Começava a afigurar-se inevitável voltar para Beirute. Mas ainda assim foi fixe. Gostei de sair da cidade e experienciar outra cena bastante diferente, muito menos ocidental. O Michal não se estava a sentir nada bem e quando chegámos, após alguma hesitação cada um foi para seu lado. Apetecia-me cortiré, mas não havia grandes perspectivas disso, por isso fiquei por casa. O que tramou o Michal, que andou a correr para o quarto-de-banho toda a noite, foi provavelmente um iogurte líquido que ele bebeu. Paciência.
               
Hoje parti para a Síria. Feitas as despedidas, encaminhei-me para Cola (que se chama assim porque dantes havia ali uma fábrica de Coca-Cola), onde apanharia um autocarro para uma cidade fronteiriça por dois euros. Caminhei cerca de uma hora e tive oportunidade de ver o pessoal numa manifestação anual, do partido da oposição. Havia ainda mais militares pelas ruas, bem como helicópteros e essas cenas. Só de ver aquelas metralhadoras que cada um tem quase que ficava mal disposto. Pensei noutro dia que, se me aparecesse um génio, um dos pedidos seria que mais nenhuma arma (pistola, bomba, etc) pudesse ser disparada. De repente acontecia um fenómeno qualquer e estes instrumentos deixavam de funcionar. Como seria o mundo? Será que o pessoal mudava num ápice para usar exclusivamente armas químicas e biológicas? Infelizmente, certamente...

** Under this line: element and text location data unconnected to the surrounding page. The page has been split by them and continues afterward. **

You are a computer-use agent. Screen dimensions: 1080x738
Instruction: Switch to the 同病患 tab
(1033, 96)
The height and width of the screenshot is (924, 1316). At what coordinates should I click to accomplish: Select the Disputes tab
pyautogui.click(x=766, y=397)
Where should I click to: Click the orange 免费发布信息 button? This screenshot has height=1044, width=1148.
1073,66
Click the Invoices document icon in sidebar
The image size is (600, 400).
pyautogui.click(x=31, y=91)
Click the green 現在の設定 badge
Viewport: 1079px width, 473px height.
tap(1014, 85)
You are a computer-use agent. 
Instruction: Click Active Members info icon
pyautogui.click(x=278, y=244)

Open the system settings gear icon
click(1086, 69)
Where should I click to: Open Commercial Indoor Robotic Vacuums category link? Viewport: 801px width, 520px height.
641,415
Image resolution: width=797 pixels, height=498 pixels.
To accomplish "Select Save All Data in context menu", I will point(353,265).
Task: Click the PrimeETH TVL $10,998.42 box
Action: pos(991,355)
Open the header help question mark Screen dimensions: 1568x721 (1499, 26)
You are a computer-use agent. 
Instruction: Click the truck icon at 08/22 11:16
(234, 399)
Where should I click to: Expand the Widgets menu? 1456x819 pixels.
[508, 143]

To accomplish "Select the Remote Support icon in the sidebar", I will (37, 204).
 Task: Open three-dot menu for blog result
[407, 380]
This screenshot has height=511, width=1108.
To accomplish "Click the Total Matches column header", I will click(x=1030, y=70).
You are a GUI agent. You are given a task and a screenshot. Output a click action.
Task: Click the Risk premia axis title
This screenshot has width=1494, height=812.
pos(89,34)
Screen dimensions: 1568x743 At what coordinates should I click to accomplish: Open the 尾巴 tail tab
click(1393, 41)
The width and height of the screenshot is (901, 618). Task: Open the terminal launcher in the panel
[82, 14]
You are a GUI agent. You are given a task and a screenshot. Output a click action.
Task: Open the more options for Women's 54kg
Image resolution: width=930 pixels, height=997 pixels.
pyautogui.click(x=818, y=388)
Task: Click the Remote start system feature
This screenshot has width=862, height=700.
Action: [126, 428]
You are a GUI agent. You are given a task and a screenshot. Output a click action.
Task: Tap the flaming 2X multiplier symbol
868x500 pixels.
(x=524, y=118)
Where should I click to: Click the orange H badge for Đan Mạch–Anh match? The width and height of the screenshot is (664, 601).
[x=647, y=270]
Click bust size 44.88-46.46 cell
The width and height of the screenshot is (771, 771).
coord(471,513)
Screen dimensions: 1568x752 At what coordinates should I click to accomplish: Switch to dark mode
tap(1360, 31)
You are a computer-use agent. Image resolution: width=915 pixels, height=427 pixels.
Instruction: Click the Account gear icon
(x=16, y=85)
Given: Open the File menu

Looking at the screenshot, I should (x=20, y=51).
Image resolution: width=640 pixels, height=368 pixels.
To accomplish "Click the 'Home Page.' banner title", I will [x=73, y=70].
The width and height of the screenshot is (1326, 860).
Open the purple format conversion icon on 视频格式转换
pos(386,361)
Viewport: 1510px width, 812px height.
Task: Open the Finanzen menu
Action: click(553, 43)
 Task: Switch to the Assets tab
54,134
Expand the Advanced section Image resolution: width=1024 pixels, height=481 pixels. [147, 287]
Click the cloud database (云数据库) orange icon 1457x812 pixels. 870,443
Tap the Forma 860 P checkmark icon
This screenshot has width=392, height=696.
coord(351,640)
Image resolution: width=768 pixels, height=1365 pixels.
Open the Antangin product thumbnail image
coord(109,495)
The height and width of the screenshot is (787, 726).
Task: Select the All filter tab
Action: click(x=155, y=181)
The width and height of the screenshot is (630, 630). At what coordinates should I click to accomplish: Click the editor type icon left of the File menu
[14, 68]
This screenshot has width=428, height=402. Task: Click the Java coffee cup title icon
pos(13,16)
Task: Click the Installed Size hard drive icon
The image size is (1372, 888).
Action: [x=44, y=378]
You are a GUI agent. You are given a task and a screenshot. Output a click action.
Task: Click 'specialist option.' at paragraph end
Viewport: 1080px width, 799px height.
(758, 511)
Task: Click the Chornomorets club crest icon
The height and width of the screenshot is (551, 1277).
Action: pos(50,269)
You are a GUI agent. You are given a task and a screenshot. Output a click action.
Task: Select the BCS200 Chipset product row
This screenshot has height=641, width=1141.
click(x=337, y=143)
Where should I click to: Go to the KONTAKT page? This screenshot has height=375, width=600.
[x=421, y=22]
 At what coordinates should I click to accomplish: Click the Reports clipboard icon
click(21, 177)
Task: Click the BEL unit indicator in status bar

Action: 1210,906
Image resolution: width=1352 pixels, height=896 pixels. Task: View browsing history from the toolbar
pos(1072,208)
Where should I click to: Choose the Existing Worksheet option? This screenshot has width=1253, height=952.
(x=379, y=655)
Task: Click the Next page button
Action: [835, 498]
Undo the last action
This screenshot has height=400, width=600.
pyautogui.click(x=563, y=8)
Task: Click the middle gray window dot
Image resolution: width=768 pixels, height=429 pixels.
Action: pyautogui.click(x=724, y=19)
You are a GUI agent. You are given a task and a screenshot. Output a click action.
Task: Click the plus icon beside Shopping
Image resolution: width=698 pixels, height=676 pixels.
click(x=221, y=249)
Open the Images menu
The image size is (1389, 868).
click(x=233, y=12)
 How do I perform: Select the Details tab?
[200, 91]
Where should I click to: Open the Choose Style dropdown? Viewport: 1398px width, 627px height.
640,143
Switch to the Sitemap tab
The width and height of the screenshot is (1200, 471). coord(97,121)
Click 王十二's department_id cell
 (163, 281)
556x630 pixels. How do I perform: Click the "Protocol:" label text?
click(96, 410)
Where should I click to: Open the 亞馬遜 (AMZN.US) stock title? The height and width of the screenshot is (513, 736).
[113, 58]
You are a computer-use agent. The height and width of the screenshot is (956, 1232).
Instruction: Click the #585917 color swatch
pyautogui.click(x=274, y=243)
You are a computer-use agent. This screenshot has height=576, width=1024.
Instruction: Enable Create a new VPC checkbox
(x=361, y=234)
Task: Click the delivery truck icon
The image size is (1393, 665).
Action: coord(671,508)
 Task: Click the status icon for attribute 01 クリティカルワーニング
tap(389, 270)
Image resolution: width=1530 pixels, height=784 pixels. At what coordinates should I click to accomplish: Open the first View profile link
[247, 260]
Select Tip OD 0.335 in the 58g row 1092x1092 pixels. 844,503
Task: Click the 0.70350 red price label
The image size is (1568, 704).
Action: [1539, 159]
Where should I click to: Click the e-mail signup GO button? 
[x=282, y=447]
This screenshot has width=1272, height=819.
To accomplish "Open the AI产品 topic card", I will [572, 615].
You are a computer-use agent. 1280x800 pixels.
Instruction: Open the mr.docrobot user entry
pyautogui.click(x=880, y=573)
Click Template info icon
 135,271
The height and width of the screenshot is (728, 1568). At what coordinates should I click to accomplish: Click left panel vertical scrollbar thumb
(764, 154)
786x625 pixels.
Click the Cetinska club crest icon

Quando cheguei a essa cidade tentei ir à boleia até à fronteira. Houve pessoal que me ofereceu preços para Damasco que se calhar até podia negociar e não eram tão maus, mas não me dei ao trabalho porque imaginava que ia esperar aquilo que estou a esperar na fronteira. Apanhei boleia com um taxista que falava português, e o méne deixou-me na fronteira. Sair do Líbano foi tranquilo, agora entrar na Síria não está fácil. Poderá ser por ter no passaporte os vistos do Paquistão, Índia e Irão? Não devia ser porque entrei na Síria há quatro dias – e às tantas o problema é mesmo esse. Quem sabe? Que se lixe.